Per favore, trascrivi parola per parola dall'articolo su Imago Mortis il passo che comincia con "Ok, non lasciamoci" e termina con "recente thriller-horror iberico.".

■ **TESTO ESTRATTO**
-------
Si narra che nel tardo 1600, molto tempo prima dell’invenzione della fotografia, uno scienziato di nome Fumagalli, ossessionato dall’idea di riprodurre le immagini, nel corso dei suoi esperimenti scoprì una misteriosa tecnica prefotografica detta “thanatografia”: uccidendo una persona, e rimuovendo subito dopo i suoi bulbi oculari, era possibile riprodurre su un supporto sensibile l’ultima immagine fissata sulla retina della sfortunata vittima. Le sue sperimentazioni diedero il via a molti efferati crimini ma, una volta scoperto, Fumagalli venne condannato a morte e giustiziato. Ma oggi, quello stesso raccapricciante rituale, coi suoi crimini, sembrano ripetersi tra le mura della Scuola Internazionale di Cinema Murnau (notate il nome! E... l'immagine qui a destra del povero protagonista).
Inizia così la sinossi della trama di Imago Mortis, nelle sale dal 16 gennaio, ripresa dal press kit. Quel che se ne dipana è un classico incubo "gotico mediterraneo" (se mi passate l'apparente contraddizione in termini), sospeso in un indefinibile limbo spazio temporale, che potrebbe accadere oggi in Piemonte (dove il film è stato girato, in un antico ospedale abbandonato) o - che so - negli anni '70 in Spagna (coproduttrice dell'opera, da cui proviene l'attore/personaggio protagonista), tanto sono stati banditi dalle scenografie tutti i riferimenti al presente (abiti troppo trendy, computer, cellulari, video/fotocamere digitali).
All'improvviso, mentre al povero Bruno/Alberto Amarilla compaiono i fantasmi di ragazzi malamente uccisi in passato (foto a sinistra), davanti ai nostri occhi riprendono a ballare quelli (mai sopiti) dei Mario Bava, dei Dario Argento d'antan (la persistenza retinica è un'idea di 4 Mosche di Velluto Grigio)... ma allora non eravamo un manipolo di tarantiniani esaltati, noi, quelli di Nocturno, di Splattercontainer, i frequentatori di Bloodbuster o del forum di Thrauma, che continuavamo a lagnarci della fine del genere horror (e thriller, e fantascienza e... e...) nel cinema italiano, quando ormai tutto il mondo era allagato da un'onda di sangue e spaventi, dal new japan horror alle ardite produzioni francesi, ai remake/sequel hollywoodiani!
Ok, non lasciamoci trascinare dall'emozione e andiamo con ordine, perché il film, coproduzione italo-ispano-irlandese, come si diceva, oltre a un nugolo di omaggi ai Classici del cinema (Murnau, ma anche Caligari, Ozu...), allinea una ricca messe di spunti di varia provenienza, in particolare dal recente thriller-horror iberico.
-------
■ **DATI ARCHIVIATI**

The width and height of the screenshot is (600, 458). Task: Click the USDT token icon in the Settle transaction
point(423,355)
-------
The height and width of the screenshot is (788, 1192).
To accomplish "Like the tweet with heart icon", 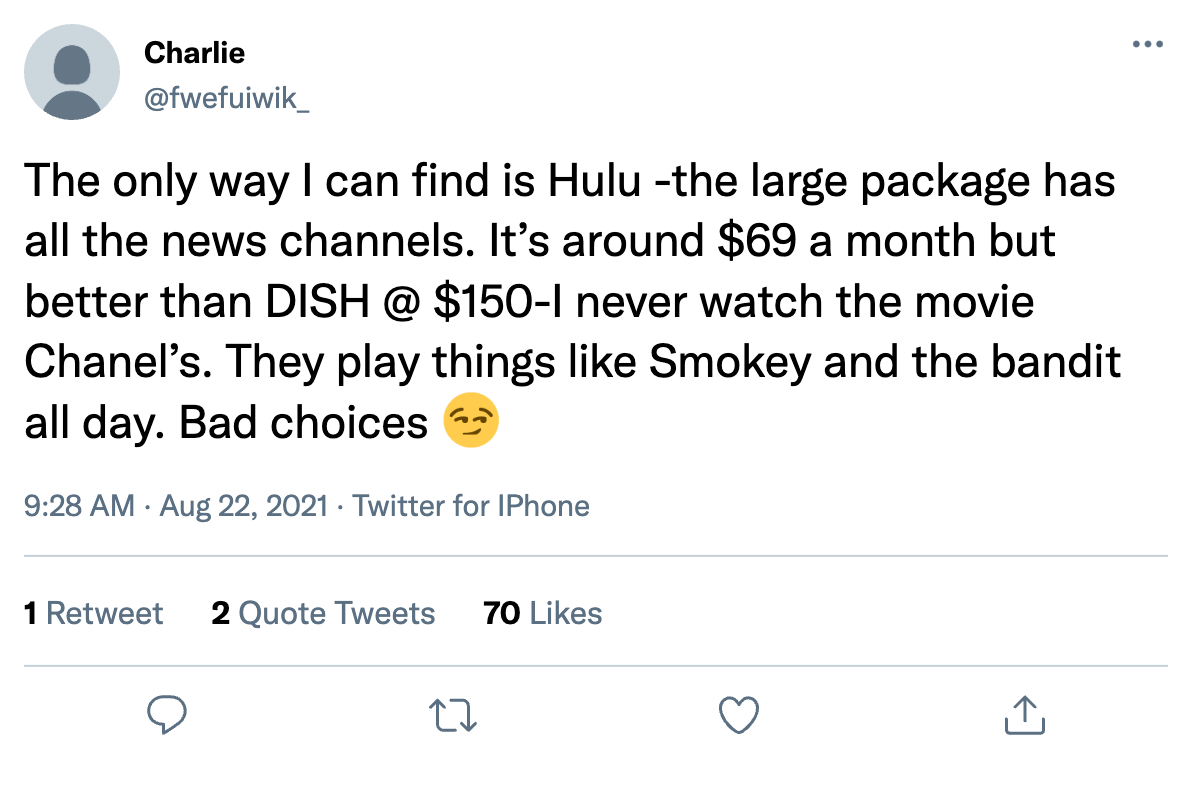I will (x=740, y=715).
-------
■ **LA SOLUZIONE**
Ok, non lasciamoci trascinare dall'emozione e andiamo con ordine, perché il film, coproduzione italo-ispano-irlandese, come si diceva, oltre a un nugolo di omaggi ai Classici del cinema (Murnau, ma anche Caligari, Ozu...), allinea una ricca messe di spunti di varia provenienza, in particolare dal recente thriller-horror iberico.